╔══
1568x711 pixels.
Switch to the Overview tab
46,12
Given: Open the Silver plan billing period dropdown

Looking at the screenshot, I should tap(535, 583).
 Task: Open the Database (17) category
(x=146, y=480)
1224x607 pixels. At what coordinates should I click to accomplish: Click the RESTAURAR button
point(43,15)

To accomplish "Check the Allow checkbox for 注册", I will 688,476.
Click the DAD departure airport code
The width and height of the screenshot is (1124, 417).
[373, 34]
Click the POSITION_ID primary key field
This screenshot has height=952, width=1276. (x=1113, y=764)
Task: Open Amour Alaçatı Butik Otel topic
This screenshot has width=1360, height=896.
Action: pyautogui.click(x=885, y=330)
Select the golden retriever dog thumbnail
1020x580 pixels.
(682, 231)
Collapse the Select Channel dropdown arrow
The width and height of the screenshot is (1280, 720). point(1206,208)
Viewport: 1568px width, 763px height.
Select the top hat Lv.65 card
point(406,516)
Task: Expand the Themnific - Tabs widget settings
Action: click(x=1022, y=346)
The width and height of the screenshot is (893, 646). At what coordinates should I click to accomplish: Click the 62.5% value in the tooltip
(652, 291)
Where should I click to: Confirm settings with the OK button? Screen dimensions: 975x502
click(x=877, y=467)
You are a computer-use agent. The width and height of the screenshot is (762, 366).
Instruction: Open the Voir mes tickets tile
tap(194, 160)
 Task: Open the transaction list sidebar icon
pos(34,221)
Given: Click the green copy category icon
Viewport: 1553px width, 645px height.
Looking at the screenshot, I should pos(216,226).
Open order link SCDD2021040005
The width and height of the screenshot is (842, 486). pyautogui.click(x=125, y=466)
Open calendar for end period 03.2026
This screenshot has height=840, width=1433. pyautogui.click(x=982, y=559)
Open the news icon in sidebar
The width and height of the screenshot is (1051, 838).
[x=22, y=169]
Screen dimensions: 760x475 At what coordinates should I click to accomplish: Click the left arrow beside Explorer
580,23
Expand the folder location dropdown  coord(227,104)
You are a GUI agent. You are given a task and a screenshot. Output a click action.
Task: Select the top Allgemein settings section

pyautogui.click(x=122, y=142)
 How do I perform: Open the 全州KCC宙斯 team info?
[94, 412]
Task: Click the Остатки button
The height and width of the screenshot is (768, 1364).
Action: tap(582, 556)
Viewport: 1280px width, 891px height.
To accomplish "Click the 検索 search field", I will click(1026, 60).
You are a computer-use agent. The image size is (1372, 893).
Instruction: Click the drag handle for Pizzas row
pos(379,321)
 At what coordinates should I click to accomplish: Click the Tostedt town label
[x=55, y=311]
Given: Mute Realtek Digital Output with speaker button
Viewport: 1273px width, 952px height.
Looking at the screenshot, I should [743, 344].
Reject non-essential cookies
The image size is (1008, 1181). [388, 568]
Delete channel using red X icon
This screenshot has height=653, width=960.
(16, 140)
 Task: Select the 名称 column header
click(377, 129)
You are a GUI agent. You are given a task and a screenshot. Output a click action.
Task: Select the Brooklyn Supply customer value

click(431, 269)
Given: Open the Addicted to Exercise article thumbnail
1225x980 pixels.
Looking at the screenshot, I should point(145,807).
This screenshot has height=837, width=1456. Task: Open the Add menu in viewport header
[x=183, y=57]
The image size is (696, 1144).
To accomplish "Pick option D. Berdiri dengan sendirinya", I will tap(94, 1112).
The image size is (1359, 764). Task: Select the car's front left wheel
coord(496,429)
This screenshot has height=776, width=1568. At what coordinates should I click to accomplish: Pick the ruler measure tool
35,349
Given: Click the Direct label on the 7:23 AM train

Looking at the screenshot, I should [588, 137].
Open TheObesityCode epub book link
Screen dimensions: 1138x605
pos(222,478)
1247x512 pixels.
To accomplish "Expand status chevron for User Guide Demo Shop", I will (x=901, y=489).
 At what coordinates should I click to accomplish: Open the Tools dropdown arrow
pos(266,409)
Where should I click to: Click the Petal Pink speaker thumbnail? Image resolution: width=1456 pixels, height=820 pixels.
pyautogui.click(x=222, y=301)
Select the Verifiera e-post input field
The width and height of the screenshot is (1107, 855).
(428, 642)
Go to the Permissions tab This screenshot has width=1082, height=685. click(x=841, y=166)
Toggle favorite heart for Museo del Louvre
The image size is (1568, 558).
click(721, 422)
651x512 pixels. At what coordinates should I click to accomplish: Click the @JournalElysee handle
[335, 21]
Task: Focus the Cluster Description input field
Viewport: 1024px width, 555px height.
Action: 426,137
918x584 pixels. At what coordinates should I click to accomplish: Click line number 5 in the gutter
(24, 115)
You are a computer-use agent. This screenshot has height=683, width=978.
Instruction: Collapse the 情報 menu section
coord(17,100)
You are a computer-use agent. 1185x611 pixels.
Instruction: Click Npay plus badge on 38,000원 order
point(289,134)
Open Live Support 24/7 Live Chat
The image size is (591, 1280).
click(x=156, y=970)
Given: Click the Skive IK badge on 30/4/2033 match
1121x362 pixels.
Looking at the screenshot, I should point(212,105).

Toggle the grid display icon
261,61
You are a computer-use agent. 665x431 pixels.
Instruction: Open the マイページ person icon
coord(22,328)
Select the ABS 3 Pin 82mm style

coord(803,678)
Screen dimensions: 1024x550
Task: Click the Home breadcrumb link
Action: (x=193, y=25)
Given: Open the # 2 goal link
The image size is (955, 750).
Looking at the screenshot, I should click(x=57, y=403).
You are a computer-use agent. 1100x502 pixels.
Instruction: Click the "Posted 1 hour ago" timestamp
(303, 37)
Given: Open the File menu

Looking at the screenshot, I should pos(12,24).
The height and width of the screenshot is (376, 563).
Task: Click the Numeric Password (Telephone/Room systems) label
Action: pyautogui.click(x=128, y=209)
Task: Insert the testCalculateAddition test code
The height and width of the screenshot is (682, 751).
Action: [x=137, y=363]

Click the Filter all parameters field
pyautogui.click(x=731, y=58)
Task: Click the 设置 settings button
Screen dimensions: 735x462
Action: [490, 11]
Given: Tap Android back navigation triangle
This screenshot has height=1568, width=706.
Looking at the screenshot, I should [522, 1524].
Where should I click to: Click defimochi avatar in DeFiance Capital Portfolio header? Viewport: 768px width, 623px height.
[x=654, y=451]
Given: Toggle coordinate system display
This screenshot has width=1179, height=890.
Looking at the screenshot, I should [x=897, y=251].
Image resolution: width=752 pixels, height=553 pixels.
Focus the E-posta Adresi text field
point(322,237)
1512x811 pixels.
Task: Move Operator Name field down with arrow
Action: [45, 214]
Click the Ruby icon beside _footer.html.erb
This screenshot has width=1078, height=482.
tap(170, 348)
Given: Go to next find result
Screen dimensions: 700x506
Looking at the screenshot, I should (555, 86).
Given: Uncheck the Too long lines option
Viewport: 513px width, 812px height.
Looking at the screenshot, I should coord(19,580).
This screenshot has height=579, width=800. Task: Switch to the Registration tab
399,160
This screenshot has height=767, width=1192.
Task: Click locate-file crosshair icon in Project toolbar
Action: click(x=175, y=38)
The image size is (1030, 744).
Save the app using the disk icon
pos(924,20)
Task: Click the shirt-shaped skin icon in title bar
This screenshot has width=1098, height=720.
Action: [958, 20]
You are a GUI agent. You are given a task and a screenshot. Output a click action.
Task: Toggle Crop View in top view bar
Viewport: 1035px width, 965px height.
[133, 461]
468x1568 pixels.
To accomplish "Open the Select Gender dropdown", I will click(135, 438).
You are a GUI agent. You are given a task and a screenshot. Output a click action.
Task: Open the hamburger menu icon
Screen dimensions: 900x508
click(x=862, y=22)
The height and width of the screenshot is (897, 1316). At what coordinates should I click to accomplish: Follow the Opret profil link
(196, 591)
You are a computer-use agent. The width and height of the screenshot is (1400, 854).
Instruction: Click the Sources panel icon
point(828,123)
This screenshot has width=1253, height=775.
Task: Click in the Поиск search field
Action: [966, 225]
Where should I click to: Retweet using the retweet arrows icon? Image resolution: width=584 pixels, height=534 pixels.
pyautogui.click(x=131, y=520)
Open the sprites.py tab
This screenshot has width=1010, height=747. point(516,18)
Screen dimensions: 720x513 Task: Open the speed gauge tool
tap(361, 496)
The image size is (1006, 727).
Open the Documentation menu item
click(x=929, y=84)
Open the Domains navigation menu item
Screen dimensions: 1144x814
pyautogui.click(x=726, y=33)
╚══
--- Your objective ---
Take every line from the records above that has the word "computer" and copy it.

--- Reply ---
You are a computer-use agent. The width and height of the screenshot is (762, 366).
You are a computer-use agent. The image size is (1372, 893).
You are a computer-use agent. This screenshot has height=683, width=978.
You are a computer-use agent. 1185x611 pixels.
You are a computer-use agent. 665x431 pixels.
You are a computer-use agent. 1100x502 pixels.
You are a computer-use agent. The width and height of the screenshot is (1400, 854).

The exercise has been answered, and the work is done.